Starting point is 00:41:40 programs actually caught these things in the process, evicted the attackers, adapted. So there is some good news in the report as well. But that big takeaway is that SMS MFA has no place in the enterprise. Would you agree? Yeah. And I think really the target here is a passwordless world where, hey, look, you know, we've gotten people into MFA by using SMS because it's readily available. Mudge gave a talk about this just a couple weeks ago, talking about how many account hijackings we have prevented by rolling out MFA over SMS. And that's a good thing. But this is a milestone.

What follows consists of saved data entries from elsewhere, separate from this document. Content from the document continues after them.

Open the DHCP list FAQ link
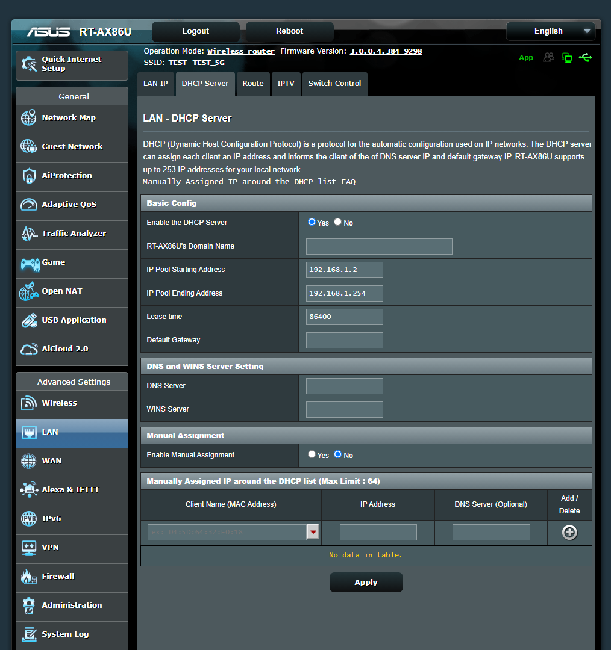Image resolution: width=611 pixels, height=650 pixels. pyautogui.click(x=249, y=181)
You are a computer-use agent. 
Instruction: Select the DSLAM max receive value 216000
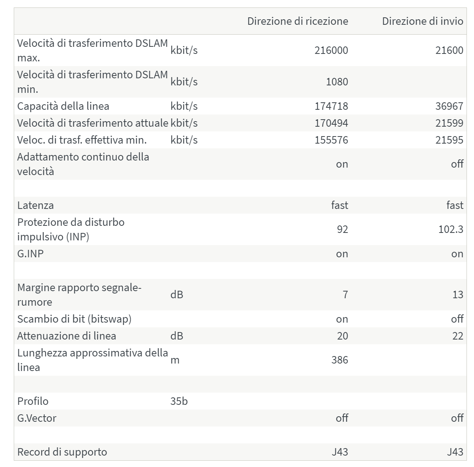[331, 50]
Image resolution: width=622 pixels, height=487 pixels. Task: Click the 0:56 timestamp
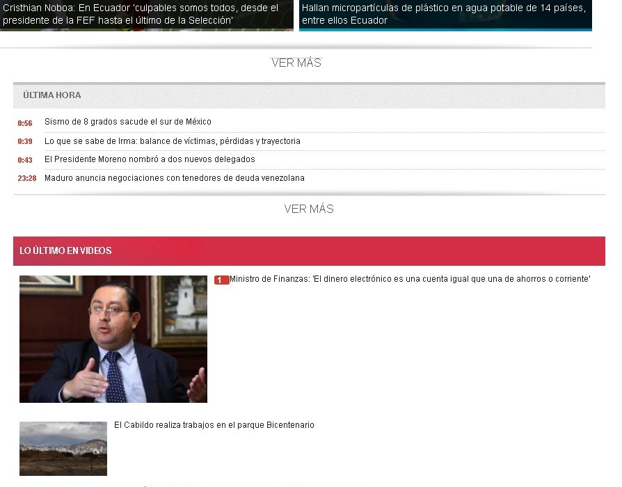[x=25, y=123]
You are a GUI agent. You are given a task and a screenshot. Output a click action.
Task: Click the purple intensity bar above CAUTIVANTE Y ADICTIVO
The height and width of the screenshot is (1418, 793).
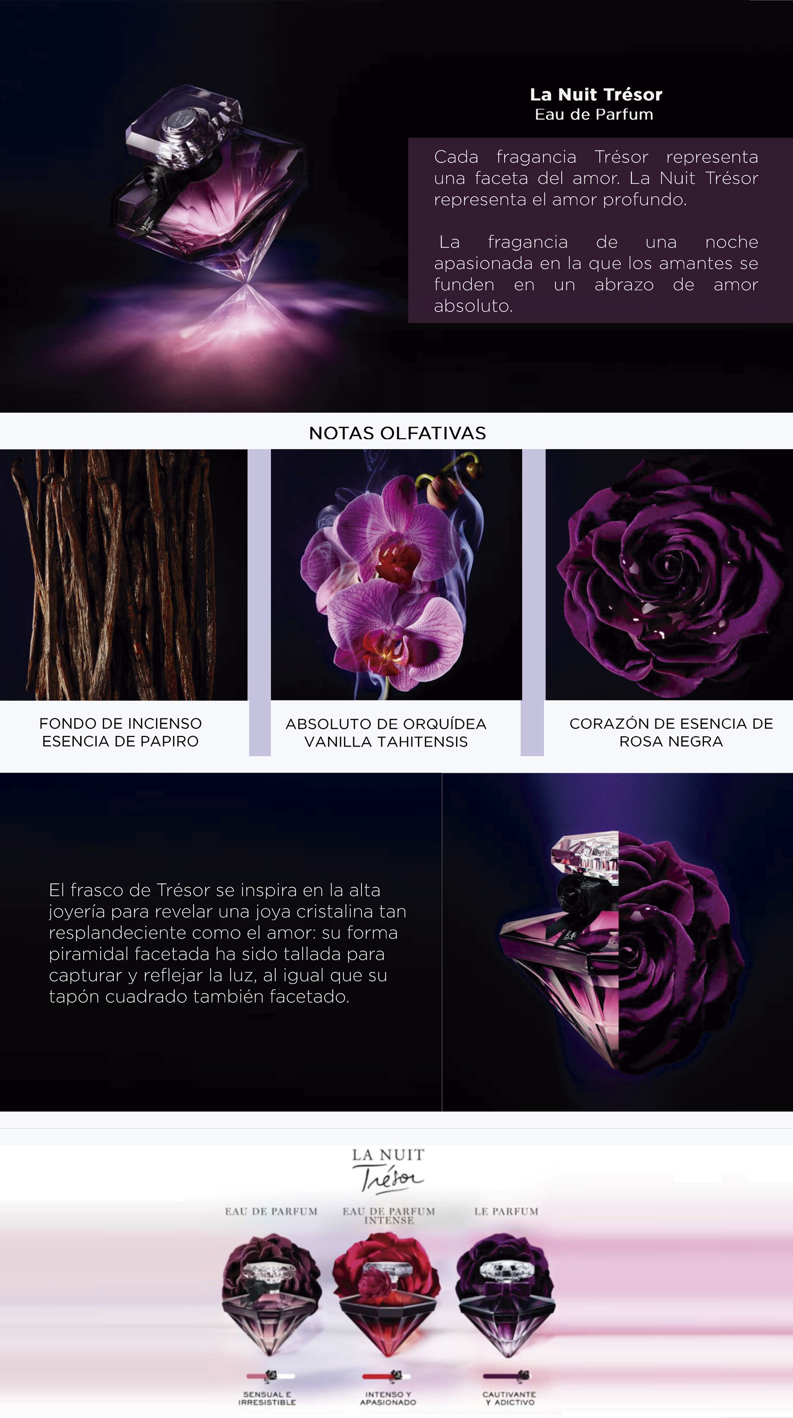point(507,1376)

Starting point is 00:42:17 This is not the end goal. And what we found is we are now at the point in the ecosystem where we need to start moving beyond the milestone of SMS to the next milestone, which is FIDO. And even security keys or, you know, FIDO backed keys and protocols are probably also not a passwordless world. We have much more work to do, probably another decade of work to do. But what we wanted to do is really inspire the innovation part of the community to continue to study usability and continue to study the feasibility of what tech will look like when we no longer use string based passwords and you know, some form of factor. So yeah, time to get away from SMS, but also please keep innovating towards a passwordless
Starting point is 00:43:06 world. Previously, when people have taken aim at SMS MFA, right, in the case of like, you know, Facebook using it to secure accounts and whatever, people like Alex Damos will come out and say, look, you know, when you're trying to secure hundreds of millions, billions of accounts, you know, it's better than nothing. It stops cred stuffing. You know, it actually still has utility. I am sympathetic to
Starting point is 00:43:25 that argument. I'm just wondering if we should be less sympathetic to that argument now that we know what we know about how criminals have adapted to SMS MFA. Do we still think, I mean, you can't really argue that it's not better than nothing, right? Look, I think if you haven't implemented anything, you might just jump this milestone to the next one. You might not bother with SMS, you might just go straight to security keys. However, if you're walking this slow road towards a passwordless world, and SMS is as good as it gets for you today, I think you're right. I think it's a good choice. I would agree with Alex there. But you can't stop, right? I think you have to keep going down the road. Well, I think the issue more in the B2C stuff
Starting point is 00:44:06 is that consumers might not be able to use some of these newer solutions. They might not have a hardware key. They might not have a device that supports passkeys, for example, right? So I just get the sense that SMS is probably going to be around for a while longer and for low value accounts,
Starting point is 00:44:22 it's still going to be better than nothing. I think that's right. And I think the consumer hardware will improve. That will happen in some parts of the world faster than others. But the idea is that in 10 years, this is just the de facto standard and we have a much better solution across the whole ecosystem. Now, the board has made some recommendations in terms of what various US government agencies can do in terms of tightening up the SMS, you know, sorry, the SIM swapping stuff. You know, do you think it's likely that, you know, like the FCC or the FTC or whatever are going to actually act on the board's recommendations? And what is it that they can even do?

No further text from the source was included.